Nigeria scheint sowieso ein Spielplatz der religioesen Extremisten zu sein:

Reinhard Bonnke (* 19. April 1940 in Königsberg / Ostpreußen), in der Presse mitunter auch als Mähdrescher Gottes bezeichnet, ist ein Evangelist aus dem Bereich der Pfingstbewegung.[…]

[…]Seine Massenveranstaltungen enden regelmäßig mit einem öffentlichem Bekehrungsaufruf und Gebeten für übernatürliche Heilung sowie Befreiung von dämonischen Geistern (Exorzismus) und auf der Stadt oder der Region lastenden Flüchen. Anschließend wird Besuchern Gelegenheit gegeben, ein sog. Zeugnis von empfangenen Heilungen zu geben. Besonders spektakulär war die angebliche Totenauferweckung des nigerianischen Pastors Daniel Ekechukwu im Jahre 2001, die u. a. durch ein TV-Interview des berühmten US-amerikanischen Fernsehpredigers Pat Robertson mit Bonnke weltweites Aufsehen erregte. Solche Ereignisse werden in der nigerianischen Gesellschaft kontrovers aufgenommen.]Spektakuläres Bühnenwirken nimmt eine zentrale Rolle in der Dramaturgie der Veranstaltungen ein.[…]

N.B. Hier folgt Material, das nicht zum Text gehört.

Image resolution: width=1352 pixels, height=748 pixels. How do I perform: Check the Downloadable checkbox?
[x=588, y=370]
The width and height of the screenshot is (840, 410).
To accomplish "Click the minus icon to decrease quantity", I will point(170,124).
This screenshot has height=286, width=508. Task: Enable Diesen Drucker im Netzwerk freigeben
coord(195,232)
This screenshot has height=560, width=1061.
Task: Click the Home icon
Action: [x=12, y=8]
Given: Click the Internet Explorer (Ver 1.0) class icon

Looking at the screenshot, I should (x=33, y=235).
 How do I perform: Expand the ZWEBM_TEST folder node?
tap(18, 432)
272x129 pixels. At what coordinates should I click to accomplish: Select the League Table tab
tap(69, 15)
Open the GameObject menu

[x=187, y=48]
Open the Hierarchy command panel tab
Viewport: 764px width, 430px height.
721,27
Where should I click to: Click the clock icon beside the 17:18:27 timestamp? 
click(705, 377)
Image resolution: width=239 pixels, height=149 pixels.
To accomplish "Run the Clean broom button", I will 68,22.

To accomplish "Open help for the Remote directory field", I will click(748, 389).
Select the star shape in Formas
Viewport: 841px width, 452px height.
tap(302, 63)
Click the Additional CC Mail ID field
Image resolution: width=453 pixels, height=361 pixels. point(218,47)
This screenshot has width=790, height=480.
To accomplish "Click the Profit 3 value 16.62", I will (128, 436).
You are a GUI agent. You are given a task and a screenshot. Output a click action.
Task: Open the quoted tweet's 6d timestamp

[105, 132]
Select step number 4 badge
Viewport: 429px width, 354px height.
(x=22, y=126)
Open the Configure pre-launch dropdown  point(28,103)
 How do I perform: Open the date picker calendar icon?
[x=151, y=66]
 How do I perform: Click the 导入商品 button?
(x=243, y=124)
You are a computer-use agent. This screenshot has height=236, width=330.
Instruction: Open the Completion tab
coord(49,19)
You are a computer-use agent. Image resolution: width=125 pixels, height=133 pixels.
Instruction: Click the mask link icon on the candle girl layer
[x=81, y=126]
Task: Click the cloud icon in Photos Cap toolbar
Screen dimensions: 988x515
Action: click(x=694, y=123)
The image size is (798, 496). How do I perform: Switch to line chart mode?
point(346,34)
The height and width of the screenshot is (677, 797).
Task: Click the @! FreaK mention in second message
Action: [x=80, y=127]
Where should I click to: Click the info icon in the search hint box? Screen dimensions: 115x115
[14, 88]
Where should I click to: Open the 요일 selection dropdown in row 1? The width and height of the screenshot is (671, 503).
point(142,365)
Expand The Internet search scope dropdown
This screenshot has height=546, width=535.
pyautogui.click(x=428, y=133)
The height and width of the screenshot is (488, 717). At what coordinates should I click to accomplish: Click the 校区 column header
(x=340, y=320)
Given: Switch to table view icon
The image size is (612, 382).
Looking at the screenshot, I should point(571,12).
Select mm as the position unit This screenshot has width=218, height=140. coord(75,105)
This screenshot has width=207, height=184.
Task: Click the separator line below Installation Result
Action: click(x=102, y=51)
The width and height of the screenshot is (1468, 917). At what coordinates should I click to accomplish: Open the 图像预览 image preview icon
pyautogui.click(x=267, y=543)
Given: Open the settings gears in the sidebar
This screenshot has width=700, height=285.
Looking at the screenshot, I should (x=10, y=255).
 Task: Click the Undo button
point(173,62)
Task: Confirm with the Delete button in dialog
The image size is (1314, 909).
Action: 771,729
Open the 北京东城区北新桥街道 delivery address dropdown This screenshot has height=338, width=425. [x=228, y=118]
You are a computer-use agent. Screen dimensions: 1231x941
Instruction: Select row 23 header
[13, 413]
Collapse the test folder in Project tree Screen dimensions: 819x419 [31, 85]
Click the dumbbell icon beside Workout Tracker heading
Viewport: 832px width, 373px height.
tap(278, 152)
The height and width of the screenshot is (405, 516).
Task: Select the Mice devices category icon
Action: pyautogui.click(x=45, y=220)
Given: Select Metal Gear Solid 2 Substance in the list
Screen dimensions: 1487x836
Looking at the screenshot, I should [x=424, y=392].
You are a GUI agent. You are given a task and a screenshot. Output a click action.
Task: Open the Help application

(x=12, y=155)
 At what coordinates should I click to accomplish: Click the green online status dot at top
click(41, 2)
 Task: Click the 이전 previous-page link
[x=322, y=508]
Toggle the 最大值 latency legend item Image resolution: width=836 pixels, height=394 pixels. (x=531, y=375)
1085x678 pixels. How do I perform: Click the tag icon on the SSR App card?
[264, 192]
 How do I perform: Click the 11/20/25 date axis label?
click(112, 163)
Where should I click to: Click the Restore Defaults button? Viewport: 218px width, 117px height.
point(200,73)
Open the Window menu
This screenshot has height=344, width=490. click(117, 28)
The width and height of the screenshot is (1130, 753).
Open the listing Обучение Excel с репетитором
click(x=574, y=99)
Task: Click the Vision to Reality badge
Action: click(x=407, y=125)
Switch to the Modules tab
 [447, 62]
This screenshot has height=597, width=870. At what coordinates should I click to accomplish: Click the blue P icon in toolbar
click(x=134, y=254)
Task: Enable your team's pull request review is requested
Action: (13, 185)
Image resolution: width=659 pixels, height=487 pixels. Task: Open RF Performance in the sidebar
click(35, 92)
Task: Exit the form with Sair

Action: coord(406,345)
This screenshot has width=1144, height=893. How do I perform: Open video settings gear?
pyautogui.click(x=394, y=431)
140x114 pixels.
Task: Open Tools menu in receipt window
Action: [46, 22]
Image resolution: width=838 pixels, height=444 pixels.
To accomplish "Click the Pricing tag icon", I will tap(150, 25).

[…]Anhänger verehren Bonnke als „Prophet“ und heben seine Missionserfolge hervor. Gegner kritisieren Evangelisierungsmethoden, mit denen in Afrika Konflikte zwischen Christen und Muslimen entstehen würden, um die Kerngebiete des Islam zwischen dem 10. und 40. Breitengrad zu erobern: „Die katholische Kirche hat sich seit dem Zweiten Vatikanischen Konzil von der aggressiven Bekehrungsidee verabschiedet. Die neuen Scharfmacher praktizieren hingegen Mission pur. Sie führen einen Heiligen Krieg im Namen des Kreuzes, einen christlichen Dschihad.“ So führte im Jahre 1991 eine Missionsveranstaltung in Kano, einer Hochburg des militanten Islamismus in Nordnigeria, zu schweren Ausschreitungen. Zeitweilig wurde der Ausnahmezustand ausgerufen. Es soll nach offiziellen Quellen mehrere Hundert Todesopfer gegeben haben. Daraufhin wurde Bonnke in Nigeria bis 1999 zur unerwünschten Person erklärt. […]

Europa ist fuer die religioesen Fanatiker schon so gut wie verloren, und in Afrika findet die Schlacht um die verlorenen Seelen statt. Sie nutzen die Armut, das Chaos, und die Zerrissenheit der Menschen fuer ihre eigenen Ziele aus. Es geht mal wieder nicht um den Menschen und um die Religion, sondern alleine um Politik und Macht.